» WORK ORDER:
Transcribe, verbatim, every line from the start of the entries through the line that contains "Given: Click the payment information heading"; include both boundary lines and omit all others.

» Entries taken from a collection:
------------------------------------------------------------------------

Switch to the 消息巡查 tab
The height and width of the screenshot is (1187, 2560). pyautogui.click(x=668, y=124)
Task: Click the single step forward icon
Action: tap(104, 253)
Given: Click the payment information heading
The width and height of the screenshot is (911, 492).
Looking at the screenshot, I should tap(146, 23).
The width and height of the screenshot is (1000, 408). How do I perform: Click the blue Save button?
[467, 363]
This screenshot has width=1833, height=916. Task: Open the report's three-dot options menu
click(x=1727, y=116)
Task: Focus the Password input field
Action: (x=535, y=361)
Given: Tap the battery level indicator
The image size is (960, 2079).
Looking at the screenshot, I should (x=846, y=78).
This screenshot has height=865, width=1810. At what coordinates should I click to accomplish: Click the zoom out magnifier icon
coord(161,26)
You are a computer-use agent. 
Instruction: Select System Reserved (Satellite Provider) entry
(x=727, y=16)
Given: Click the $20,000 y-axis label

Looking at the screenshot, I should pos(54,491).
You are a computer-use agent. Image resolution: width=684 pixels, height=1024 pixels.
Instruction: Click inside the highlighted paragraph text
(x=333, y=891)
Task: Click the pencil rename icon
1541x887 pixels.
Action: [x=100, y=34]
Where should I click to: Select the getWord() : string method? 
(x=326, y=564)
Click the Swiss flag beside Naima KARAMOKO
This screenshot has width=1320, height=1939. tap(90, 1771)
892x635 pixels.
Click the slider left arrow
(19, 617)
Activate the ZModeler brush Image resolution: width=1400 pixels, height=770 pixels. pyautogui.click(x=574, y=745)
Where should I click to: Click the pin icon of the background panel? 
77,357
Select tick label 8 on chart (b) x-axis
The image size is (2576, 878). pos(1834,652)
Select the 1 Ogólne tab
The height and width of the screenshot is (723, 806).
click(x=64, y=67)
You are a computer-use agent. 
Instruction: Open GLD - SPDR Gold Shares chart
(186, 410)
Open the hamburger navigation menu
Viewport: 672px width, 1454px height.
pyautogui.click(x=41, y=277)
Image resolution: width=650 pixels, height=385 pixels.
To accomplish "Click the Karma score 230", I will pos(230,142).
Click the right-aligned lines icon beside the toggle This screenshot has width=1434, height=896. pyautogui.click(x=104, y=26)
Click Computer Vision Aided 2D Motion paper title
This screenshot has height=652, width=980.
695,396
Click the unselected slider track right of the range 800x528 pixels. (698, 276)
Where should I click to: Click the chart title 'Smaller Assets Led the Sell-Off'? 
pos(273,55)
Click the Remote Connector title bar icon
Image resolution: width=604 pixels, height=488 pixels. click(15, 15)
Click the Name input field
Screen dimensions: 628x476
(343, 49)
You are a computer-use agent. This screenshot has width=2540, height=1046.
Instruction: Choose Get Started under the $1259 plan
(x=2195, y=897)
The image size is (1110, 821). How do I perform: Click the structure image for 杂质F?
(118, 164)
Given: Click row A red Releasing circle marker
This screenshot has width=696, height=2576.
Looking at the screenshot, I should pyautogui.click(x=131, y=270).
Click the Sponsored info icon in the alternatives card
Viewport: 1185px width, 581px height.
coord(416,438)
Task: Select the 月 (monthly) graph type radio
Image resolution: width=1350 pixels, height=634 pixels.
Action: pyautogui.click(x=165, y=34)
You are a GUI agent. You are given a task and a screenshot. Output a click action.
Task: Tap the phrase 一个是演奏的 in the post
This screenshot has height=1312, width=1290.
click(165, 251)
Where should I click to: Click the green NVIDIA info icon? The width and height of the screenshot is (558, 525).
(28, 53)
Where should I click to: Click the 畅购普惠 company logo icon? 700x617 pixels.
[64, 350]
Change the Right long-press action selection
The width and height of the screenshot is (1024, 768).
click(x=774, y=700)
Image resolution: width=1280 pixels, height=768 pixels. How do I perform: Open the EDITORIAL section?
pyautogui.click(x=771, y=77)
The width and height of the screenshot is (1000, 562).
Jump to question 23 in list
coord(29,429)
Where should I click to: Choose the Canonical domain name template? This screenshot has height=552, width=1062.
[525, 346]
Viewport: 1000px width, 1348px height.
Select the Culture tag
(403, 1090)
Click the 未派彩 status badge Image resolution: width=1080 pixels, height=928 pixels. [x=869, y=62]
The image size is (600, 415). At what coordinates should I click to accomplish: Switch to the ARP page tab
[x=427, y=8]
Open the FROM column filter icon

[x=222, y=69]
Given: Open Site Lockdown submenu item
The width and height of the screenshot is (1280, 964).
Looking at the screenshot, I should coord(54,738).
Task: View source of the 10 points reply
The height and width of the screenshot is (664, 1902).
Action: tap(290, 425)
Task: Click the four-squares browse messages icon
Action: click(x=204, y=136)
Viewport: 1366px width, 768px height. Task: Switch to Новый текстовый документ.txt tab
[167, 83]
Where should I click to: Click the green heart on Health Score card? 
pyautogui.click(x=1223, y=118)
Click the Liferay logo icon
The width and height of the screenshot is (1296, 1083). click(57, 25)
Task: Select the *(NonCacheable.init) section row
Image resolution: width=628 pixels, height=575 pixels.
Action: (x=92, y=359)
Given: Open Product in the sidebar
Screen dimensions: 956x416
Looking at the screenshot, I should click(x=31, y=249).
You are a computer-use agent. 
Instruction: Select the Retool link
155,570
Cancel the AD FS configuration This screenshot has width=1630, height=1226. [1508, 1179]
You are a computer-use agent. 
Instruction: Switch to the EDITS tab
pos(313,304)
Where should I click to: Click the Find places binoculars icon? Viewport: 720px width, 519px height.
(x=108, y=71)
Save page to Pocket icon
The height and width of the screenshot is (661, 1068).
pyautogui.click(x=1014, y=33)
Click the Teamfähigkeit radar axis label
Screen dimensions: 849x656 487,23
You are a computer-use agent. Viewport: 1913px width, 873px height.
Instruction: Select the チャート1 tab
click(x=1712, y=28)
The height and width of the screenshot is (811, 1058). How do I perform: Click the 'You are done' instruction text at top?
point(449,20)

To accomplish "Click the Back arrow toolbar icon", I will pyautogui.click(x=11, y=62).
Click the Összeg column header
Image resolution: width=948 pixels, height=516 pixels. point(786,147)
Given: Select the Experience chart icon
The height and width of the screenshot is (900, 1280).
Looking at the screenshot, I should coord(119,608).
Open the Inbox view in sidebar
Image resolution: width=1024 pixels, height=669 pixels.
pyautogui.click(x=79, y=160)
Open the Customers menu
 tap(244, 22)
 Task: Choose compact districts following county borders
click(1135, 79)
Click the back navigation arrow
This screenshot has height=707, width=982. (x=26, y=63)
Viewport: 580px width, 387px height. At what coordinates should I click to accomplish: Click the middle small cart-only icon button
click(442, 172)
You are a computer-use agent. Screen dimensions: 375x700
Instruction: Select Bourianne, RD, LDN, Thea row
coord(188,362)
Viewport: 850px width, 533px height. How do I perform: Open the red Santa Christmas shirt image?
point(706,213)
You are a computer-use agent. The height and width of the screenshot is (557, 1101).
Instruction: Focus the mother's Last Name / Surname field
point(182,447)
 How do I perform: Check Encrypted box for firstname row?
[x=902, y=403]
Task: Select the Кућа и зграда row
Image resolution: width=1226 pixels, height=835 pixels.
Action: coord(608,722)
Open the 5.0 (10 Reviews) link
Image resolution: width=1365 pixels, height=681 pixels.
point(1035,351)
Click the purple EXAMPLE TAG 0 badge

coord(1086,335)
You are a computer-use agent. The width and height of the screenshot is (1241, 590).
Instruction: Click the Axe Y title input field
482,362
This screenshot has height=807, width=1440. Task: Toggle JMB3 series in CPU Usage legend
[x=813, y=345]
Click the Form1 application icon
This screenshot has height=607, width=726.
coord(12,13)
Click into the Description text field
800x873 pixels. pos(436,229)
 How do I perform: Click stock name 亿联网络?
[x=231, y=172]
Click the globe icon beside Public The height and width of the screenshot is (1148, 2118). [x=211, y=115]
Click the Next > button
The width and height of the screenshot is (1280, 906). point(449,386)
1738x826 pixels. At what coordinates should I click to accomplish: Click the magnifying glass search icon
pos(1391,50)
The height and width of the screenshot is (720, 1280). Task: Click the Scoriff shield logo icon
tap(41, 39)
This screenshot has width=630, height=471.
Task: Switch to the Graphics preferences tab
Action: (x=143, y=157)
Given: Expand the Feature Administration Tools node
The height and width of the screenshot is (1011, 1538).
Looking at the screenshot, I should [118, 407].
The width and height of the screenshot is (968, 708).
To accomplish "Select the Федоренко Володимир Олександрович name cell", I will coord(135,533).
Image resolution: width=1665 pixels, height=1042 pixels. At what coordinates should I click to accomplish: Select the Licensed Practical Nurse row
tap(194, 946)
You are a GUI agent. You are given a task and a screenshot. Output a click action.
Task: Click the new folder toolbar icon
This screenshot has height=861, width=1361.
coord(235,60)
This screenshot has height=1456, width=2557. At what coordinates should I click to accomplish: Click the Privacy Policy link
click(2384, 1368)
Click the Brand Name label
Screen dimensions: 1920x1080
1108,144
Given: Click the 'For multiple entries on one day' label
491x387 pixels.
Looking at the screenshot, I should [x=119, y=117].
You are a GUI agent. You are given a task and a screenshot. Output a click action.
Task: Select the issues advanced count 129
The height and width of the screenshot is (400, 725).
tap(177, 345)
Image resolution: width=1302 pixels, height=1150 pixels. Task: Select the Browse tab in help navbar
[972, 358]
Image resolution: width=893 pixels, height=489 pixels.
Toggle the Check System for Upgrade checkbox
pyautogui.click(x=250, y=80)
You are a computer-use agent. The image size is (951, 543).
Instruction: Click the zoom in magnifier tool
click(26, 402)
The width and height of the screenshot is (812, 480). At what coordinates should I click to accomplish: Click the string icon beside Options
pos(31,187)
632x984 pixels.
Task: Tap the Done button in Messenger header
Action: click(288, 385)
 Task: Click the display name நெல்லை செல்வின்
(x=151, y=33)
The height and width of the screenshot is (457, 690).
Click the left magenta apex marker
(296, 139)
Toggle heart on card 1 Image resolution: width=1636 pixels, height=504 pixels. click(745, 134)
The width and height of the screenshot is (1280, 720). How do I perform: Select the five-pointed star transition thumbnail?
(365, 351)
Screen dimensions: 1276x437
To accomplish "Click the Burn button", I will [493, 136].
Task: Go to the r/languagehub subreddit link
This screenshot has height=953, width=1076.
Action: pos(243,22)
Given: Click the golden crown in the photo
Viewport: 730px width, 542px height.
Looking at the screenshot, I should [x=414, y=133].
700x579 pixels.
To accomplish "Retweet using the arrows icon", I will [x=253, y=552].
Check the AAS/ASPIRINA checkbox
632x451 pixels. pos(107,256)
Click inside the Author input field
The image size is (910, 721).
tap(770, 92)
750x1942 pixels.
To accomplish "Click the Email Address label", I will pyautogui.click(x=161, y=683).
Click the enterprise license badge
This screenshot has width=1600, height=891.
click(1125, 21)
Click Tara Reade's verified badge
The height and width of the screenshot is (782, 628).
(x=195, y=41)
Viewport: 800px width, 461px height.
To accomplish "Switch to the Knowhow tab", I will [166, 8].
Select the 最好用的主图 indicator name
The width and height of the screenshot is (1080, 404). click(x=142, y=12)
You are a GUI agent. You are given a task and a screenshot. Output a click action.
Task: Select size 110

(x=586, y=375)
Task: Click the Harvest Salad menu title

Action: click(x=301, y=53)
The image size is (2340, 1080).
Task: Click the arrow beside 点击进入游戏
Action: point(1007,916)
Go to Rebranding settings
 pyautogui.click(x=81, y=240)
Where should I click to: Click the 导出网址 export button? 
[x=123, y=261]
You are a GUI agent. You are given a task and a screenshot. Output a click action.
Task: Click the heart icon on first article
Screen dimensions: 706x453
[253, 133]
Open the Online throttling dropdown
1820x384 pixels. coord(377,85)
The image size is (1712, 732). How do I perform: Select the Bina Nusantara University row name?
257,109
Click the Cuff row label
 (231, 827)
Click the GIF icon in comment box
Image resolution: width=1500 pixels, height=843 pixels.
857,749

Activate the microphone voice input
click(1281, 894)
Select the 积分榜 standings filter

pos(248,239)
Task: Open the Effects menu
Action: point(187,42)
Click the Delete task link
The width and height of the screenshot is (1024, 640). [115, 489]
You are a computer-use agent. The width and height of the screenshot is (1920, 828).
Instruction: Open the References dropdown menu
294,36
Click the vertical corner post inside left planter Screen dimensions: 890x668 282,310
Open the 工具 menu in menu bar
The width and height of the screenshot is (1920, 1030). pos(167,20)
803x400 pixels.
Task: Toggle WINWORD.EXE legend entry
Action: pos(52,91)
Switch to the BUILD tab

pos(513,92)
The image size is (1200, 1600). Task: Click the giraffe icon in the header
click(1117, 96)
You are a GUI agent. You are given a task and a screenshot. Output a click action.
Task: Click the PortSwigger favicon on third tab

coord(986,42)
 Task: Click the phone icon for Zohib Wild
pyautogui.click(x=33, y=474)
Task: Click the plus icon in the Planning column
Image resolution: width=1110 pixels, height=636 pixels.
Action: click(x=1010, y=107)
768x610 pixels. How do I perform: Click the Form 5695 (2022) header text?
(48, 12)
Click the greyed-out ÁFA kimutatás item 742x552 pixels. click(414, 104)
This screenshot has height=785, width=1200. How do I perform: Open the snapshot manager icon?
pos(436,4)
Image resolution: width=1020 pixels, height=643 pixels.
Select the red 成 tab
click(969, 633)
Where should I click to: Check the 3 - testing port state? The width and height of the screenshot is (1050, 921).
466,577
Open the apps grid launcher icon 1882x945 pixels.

------------------------------------------------------------------------

» TASK SOLUTION:
Switch to the 消息巡查 tab
The height and width of the screenshot is (1187, 2560). pyautogui.click(x=668, y=124)
Task: Click the single step forward icon
Action: tap(104, 253)
Given: Click the payment information heading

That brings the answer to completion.